With so few real connections among the works, the show at Palazzo Grassi becomes choppy and unsettled. There is an inspired selection of 1976 black-and-white photographs by Cindy Sherman, featuring the artist in an empty room donning costumes of different stock characters in murder mysteries. This is a great moment: works made at the outset of a singular career, which illuminate the artist’s subsequent endeavors. Yet you wander on to striped paintings by Daniel Buren and floral ones by Murakami; an excellent lightwork by Dan Flavin (Monument V for Tatlin, 1964); and a sculpture of a copulating stuffed bunny and bear (1992) by Paul McCarthy.
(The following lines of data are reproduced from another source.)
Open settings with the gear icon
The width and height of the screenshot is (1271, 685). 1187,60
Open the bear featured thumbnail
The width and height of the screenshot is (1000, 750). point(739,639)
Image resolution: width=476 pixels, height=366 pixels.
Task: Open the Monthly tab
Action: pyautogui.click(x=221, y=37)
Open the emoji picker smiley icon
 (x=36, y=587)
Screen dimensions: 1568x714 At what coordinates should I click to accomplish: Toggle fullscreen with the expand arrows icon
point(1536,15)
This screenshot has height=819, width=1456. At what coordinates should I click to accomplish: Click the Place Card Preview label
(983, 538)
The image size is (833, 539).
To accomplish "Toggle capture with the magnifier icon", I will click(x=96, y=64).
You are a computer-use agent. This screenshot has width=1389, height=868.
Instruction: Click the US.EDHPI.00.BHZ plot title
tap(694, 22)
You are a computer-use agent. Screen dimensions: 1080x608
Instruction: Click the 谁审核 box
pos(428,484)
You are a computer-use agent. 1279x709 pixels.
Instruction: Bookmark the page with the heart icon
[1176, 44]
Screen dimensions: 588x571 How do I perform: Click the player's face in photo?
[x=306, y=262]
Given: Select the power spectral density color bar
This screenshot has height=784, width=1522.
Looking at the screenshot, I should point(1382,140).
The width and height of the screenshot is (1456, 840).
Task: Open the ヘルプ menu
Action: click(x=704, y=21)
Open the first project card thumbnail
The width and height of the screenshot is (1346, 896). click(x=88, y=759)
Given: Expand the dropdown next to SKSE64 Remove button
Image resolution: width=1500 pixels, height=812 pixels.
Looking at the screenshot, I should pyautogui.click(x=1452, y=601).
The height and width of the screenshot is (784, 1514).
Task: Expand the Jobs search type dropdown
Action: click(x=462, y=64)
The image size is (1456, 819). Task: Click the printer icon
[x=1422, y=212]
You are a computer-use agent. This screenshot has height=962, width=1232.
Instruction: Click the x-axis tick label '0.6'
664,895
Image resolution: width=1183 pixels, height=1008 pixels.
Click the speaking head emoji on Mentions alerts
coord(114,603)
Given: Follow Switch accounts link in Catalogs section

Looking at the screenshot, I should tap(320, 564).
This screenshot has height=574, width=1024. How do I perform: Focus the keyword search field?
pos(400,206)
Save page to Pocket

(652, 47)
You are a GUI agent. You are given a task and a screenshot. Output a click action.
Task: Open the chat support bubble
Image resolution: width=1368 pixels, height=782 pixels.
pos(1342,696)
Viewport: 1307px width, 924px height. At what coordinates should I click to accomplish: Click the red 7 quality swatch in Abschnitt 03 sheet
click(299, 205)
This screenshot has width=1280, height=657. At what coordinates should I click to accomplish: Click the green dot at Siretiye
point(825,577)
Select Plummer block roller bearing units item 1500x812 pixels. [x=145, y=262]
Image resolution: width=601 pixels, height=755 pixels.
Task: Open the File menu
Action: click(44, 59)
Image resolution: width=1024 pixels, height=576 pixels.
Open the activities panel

Occasionally, the choice in juxtaposition of works can be particularly unfortunate. Among the featured paintings by Martin Kippenberger in one room is a reddish scene of a Paris café. Nearby, a male leg with trousers, sock and shoe, by Robert Gober, juts out from the wall onto the floor. In this pairing, Gober’s enigmatic work is undermined: it looks as if a man, drunk on red wine or absinthe, had slumped to the floor of Kippenberger’s Parisian café. To similarly adverse effect, large, upright drill bits made out of black marble by Abdessemed are arrayed directly in front of a wall-to-wall horizontal mirror with screenprinted vertical black bars, by Michelangelo Pistoletto. The artist’s mirror works are all about revealing both the space itself and the viewer, but this mirror doesn’t do anything of the sort; instead it is entirely filled with the drill bits—and two distinct works by separate artists fuse into a single hybrid concocted by the curators.
Both venues allow the public to experience a wide range of provocative works at a time when many museums are shying away from such displays. Detracting from the experience is the relentless focus on fame, celebrity and brand names. “Mapping the Gallery” might have been a more appropriate title, or perhaps “Mapping the Auction House.” In an anxious era of change and recession, this exhibition seems more like the grand finale to a lengthy binge than a definitive new beginning.
GREGORY VOLK is a New York-based critic and curator, and professor at the School of the Arts, Virginia Commonwealth University, Richmond.
“Mapping the Studio: Artists from the François Pinault Collection” is on view in Venice at Punta della Dogana and Palazzo Grassi through June 6, 2010.